* [TASK GOAL]: Edit the passage of the Liquid Assets summary below that begins at the words "Water: Liquid Assets" and stops after "fishing and swimming.", changing "sewage treatment plants" to "wastewater treatment plants".

* [TEXT EXCERPT]:
════════════════
Water: Liquid Assets
Liquid Assets 2000: Executive Summary
Each summer millions of Americans head to the water--a lake, an oceanfront, or their favorite river--for a few days of relaxation and recreation. Billions of dollars will be spent this summer on food, lodging, and fuel, as well as special equipment, licenses, and services, so people can enjoy themselves on and around the water. But throughout the country, our economy and our summertime traditions are affected by closed beaches, fewer fish to catch, and other casualties of dirty water.
We have made tremendous progress cleaning up America's waters over the past 30 years. The nation's significant investment to upgrade sewage treatment plants and minimize industrial discharges has removed billions of pounds of pollutants from our waterways and doubled the number of waters safe for fishing and swimming.
Despite this resounding success, we still face significant challenges. An overwhelming majority of Americans--218 million--live within 10 miles of a polluted lake, river, stream, or coastal area. States have identified almost 300,000 miles of rivers and streams and more than 5 million acres of lakes that do not meet state water quality goals. Many of these waters are not considered safe for swimming and are unable to support healthy fish or other aquatic life.
The U.S. Economy Depends on Clean Water
The Costs of Dirty Water
Our economy depends on clean water; we all pay when it is polluted. Contamination of drinking water sources means higher health risks and increased treatment costs. Closed beaches and contaminated rivers mean lost revenue for local businesses that serve tourists, anglers, and recreationists. Swimmers at polluted beaches and lakes face possible threats from viruses and bacteria.
════════════════
* [RECORDED DATA]:

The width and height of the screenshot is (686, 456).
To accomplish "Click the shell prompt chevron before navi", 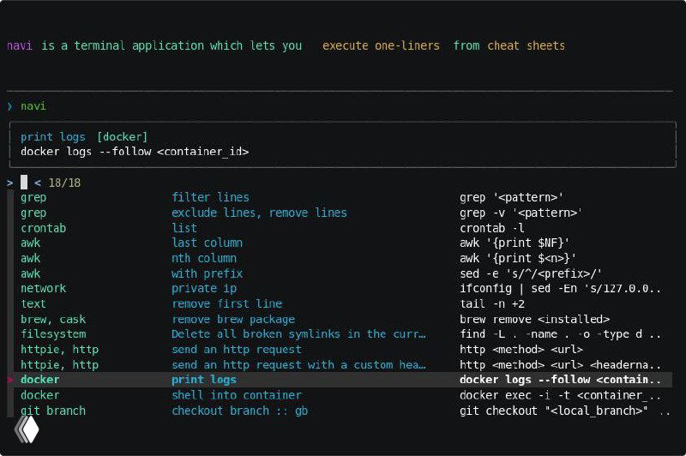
════════════════
* [WRITTEN RESPONSE]:
Water: Liquid Assets
Liquid Assets 2000: Executive Summary
Each summer millions of Americans head to the water--a lake, an oceanfront, or their favorite river--for a few days of relaxation and recreation. Billions of dollars will be spent this summer on food, lodging, and fuel, as well as special equipment, licenses, and services, so people can enjoy themselves on and around the water. But throughout the country, our economy and our summertime traditions are affected by closed beaches, fewer fish to catch, and other casualties of dirty water.
We have made tremendous progress cleaning up America's waters over the past 30 years. The nation's significant investment to upgrade wastewater treatment plants and minimize industrial discharges has removed billions of pounds of pollutants from our waterways and doubled the number of waters safe for fishing and swimming.